The Gulf Council’s plan, known as the Generic Offshore Aquaculture Amendment, fails to sufficiently consider the possible negative economic consequences of ocean fish farming, also known as open ocean or offshore aquaculture, charged Food & Water Watch and two fishing organizations from the Gulf and from Alaska in a conference call discussing the plan and the analysis.
“Our wild fisheries are heavily scrutinized and regulated according to rigid national and regional standards, yet, the Gulf Council and NOAA are willing to ease the way for aquaculture with too little regard for the environment, American jobs, or the security of our coastal communities,” said Paula Terrel, a 30 year Alaskan commercial fisherman who also works on fish farming issues for Alaska Marine Conservation Council.
“Growing fish out in the open waters is a serious issue for the Gulf,” said Sal Versaggi, of the Versaggi Shrimp Company and Southern Shrimp Alliance. “People are so personally and economically linked with the ocean and coasts here – residents and visitors alike enjoy boating, fishing, seafood, swimming and so many more benefits. These are important and need to be safeguarded from the threats associated with offshore aquaculture.”
Based on experience elsewhere, the practice of offshore aquaculture, combined with the influx of farmed fish imports, could threaten the economic wellbeing of the Gulf’s active fishing industries. For example, from 1992 to 2001, the value of the Alaskan salmon harvest plunged from $600 million to a bit more than $200 million, a drop of more than 60 percent. A similar price crash would devastate the U.S. Gulf of Mexico fishing industry, which in 2006 landed more than $41 million worth of cobia, pompano, grouper, and snapper, all valuable finfish.

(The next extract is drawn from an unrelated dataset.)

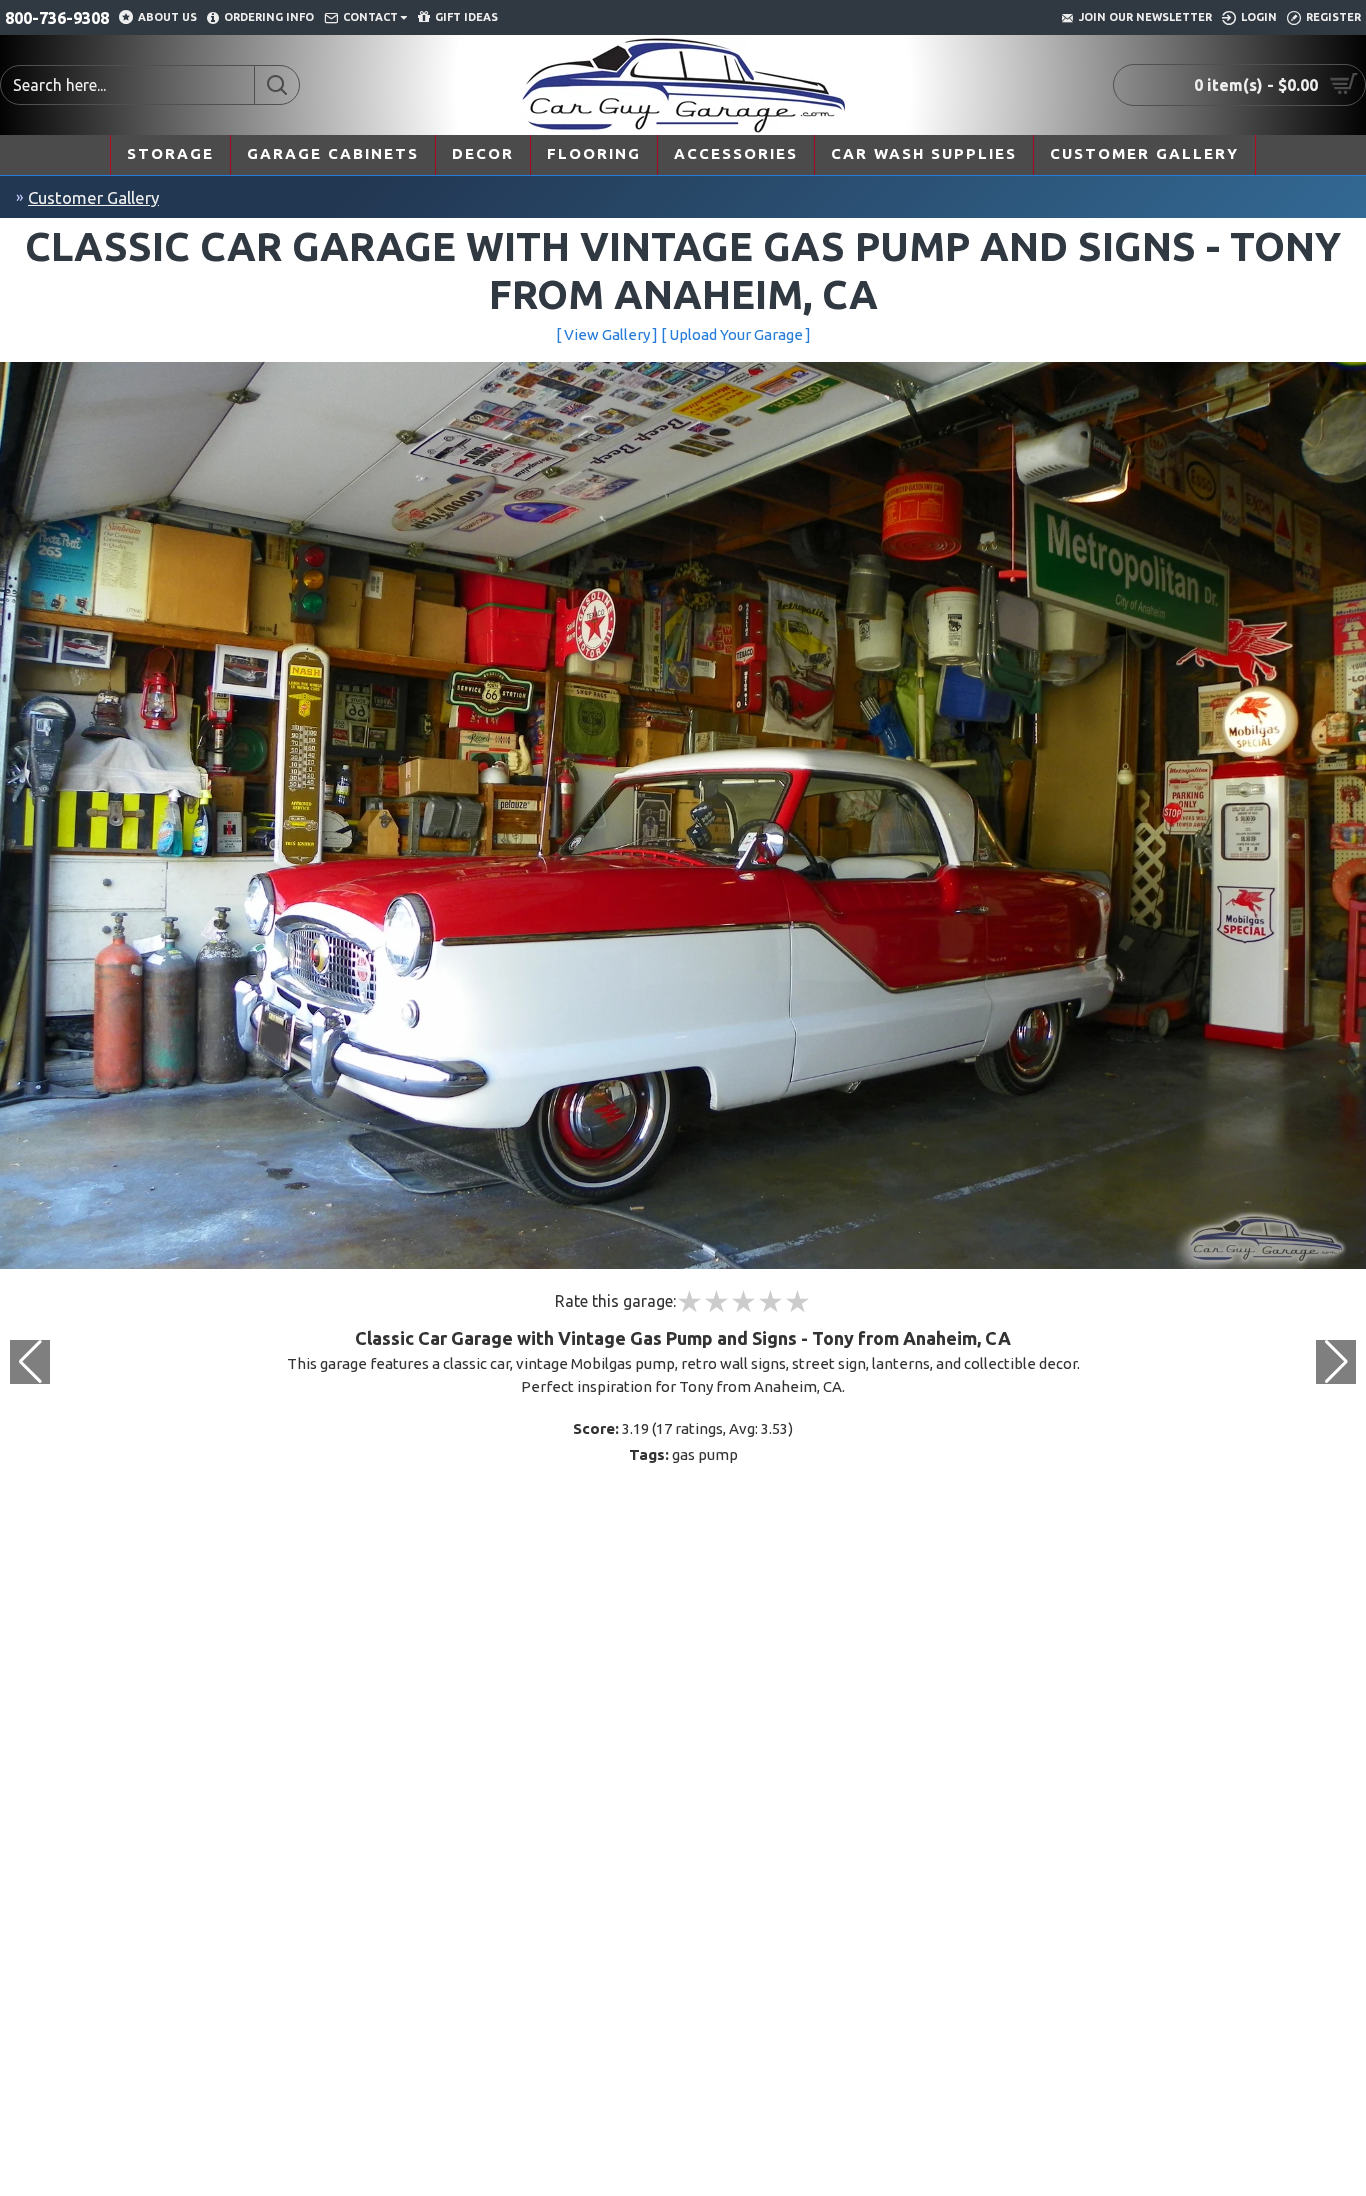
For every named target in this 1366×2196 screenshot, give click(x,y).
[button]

Promises by aquaculture proponents to reduce seafood imports or create jobs also fall flat, according to the analysis. The United States exports 70 percent of domestic production, which actually drives up our demand for imported fish. The kinds of valuable finfish targeted for aquaculture would more likely feed the export market than American consumers, said the groups. As for jobs, the salmon farming industry in Scotland, Norway, and British Columbia dramatically expanded production in those regions, but because of more mechanization, added no new jobs or even decreased employment.
The National Oceanic and Atmospheric Administration has been promoting offshore aquaculture – growing fish in nets or cages between three and 200 miles from shore – as the best way to increase U.S. seafood output. Since January 2007, the Gulf of Mexico Fishery Management Council, one of eight regional councils Congress established to help manage U.S. fisheries, has been actively developing a plan to streamline the permitting and regulation of open water aquaculture.
“Rather than pressing forward with this plan, the U.S. government would best serve the public interest by delaying any move toward offshore aquaculture in the Gulf of Mexico until completion of comprehensive, peer-reviewed economic and environmental studies showing that it will not harm the economy or environment of the region” concluded Hauter.